In practice, this has played out on the ground with the rise of the conservative Tea Party, which has great sway in Republican primaries, but refuses to identify with GOP institutions. In Congress over the last few weeks, the grassroots’ willingness to pressure Republicans has played out in another way: It has demonstrably weakened the power of GOP leaders, from Senate minority leader Mitch McConnell to Speaker John Boehner, to negotiate a face-saving solution in the debt showdown with the President. National polls show that the Republican brand has been hurt with independents and moderates as GOP members refuse to compromise on taxes.
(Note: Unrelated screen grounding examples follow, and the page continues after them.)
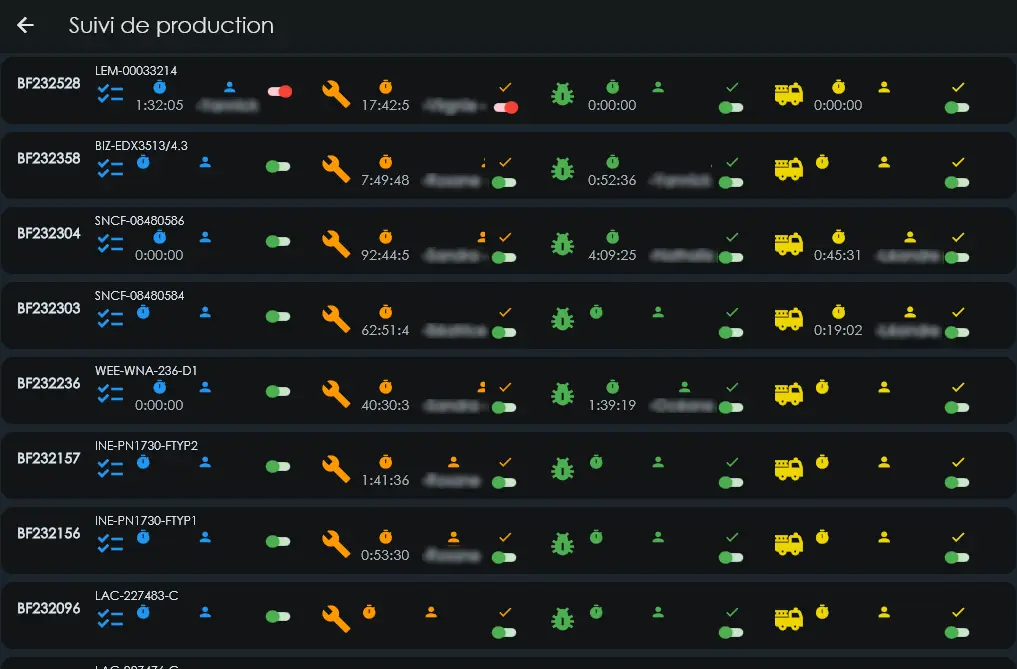
Task: Click the blue person icon in BF232157 row
Action: tap(205, 463)
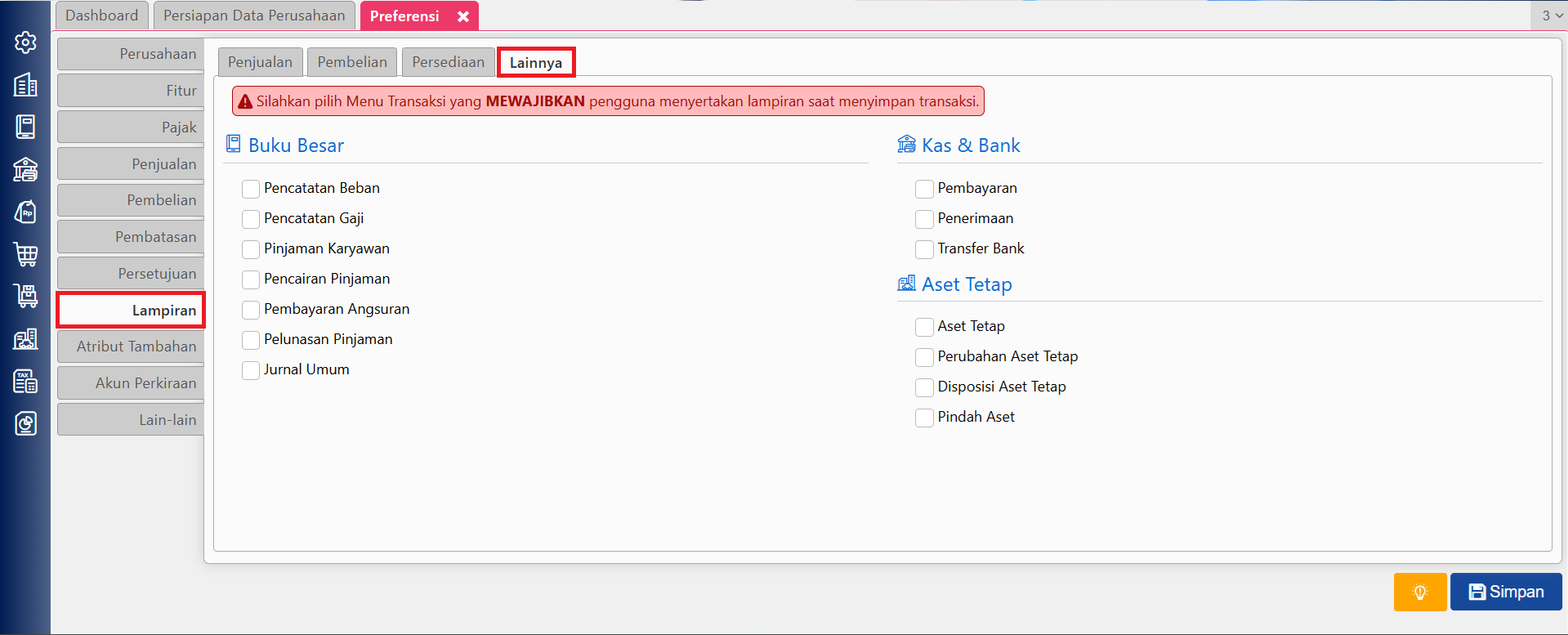Toggle the Disposisi Aset Tetap checkbox
The height and width of the screenshot is (635, 1568).
click(x=924, y=387)
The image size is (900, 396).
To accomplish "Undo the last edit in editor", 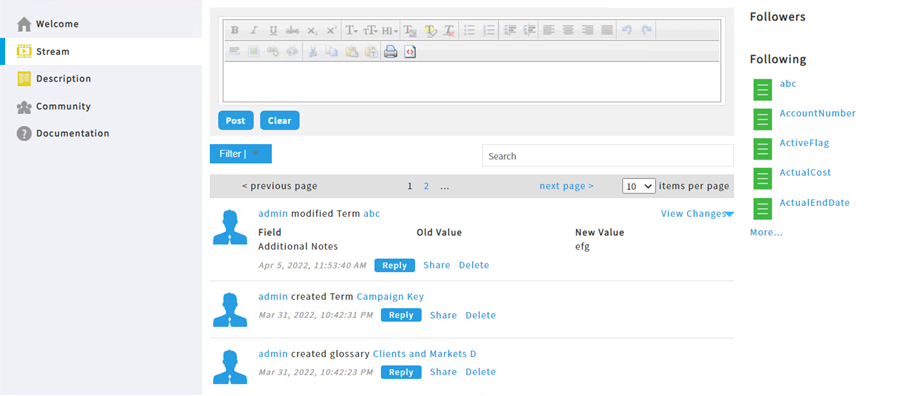I will click(x=627, y=30).
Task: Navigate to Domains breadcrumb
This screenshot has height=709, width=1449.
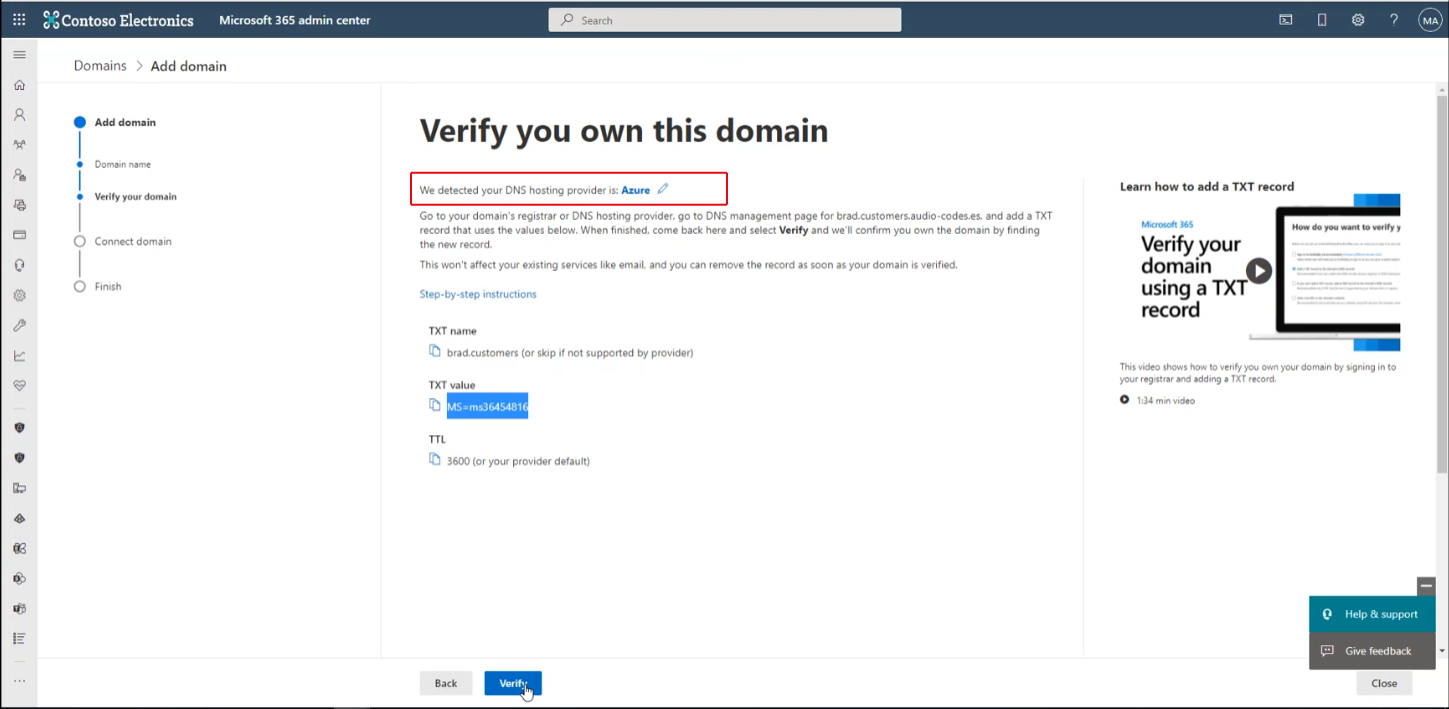Action: point(100,66)
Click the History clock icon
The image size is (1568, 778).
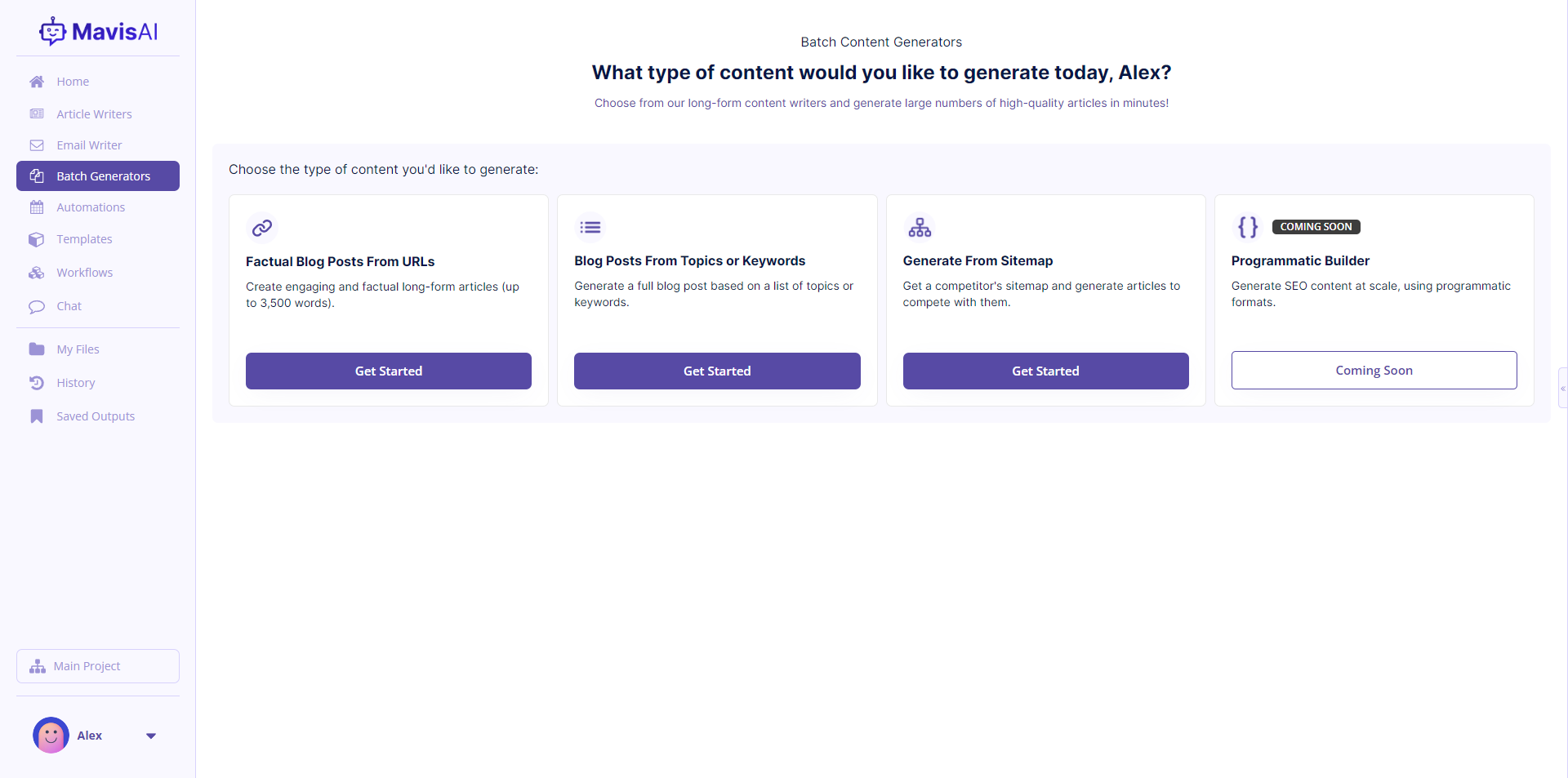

But for individual members of the House dealing with conservative attacks back home, what is bad for the party nationally is good for them.

Viguerie, for one, is thrilled by how the debate is playing out. “As a general rule, conservatives seldom have been out in front forcing Republican leaders to take principled positions,” Viguerie says. “In the history of the conservative movement, this is our finest hour.”

Meanwhile, at the White House, President Obama has positioned himself to benefit from this dynamic. A refusal to compromise, and a focus on ideological purity, is not the stuff that wins presidential elections, which tend to turn on independent and moderate voters in purple states, not base turnout. So as Republican leaders deal with incoming fire from their own ideological fringes, the President has moved to grab the political middle.

Republican leaders are in disarray, simultaneously negotiating compromise agreements and declaring that no compromise is possible. In a matter of days, we will likely find out just how much power the GOP leadership has to direct its own party. Whatever the outcome, look to fundraising solicitations from NewsMax and others for an idea of what the electoral consequences might be. Conservative entrepreneurs know better than most what the Republican base wants to hear, even if it doesn’t always serve the party’s best interests.